Qt is not a programming language on its own. It is a framework written
in C++. A preprocessor, the MOC (Meta-Object Compiler), is used to
extend the C++ language with features like signals and slots. Before
the compilation step, the MOC parses the source files written in
Qt-extended C++ and generates standard compliant C++ sources from
them. Thus the framework itself and applications/libraries using it
can be compiled by any standard compliant C++ compiler like Clang,
GCC, ICC, MinGW and MSVC.

Qt6 has a compiler cache option when building. By default, this
behavior is disabled. To enable it, pass CCACHE=ON to the build script.
Unless you are building qt6 multiple times, you should leave this
option OFF.

Examples are disabled by default. To build them, pass EXAMPLES=ON
to the build script.

When building Qt's webengine, proprietary codecs are disabled by
default. To enable them, pass PROPRIETARY_CODECS=ON to the build
script. This will make the resulting package non-redistributable.
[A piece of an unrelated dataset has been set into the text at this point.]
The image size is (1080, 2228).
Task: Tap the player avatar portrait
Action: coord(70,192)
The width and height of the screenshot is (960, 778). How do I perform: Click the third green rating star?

Qt6 requires 16GB of RAM to build, and a minimum of 40GB of available
disk storage. Disk storage requirements may increase when built
against optional dependencies.

Qt6 will autodetect and build against multiple external programs and
libraries. To see a list of optional dependencies, please consult
README.SLACKWARE

Qt6 can take substantial time to build and ninja automatically uses
all of your cpus power to speed up this process: if for some reason
this ends up trashing the machine on which you are building it you
can export the environment variable CMAKE_BUILD_PARALLEL_LEVEL to
set an appropriate number of parallel jobs.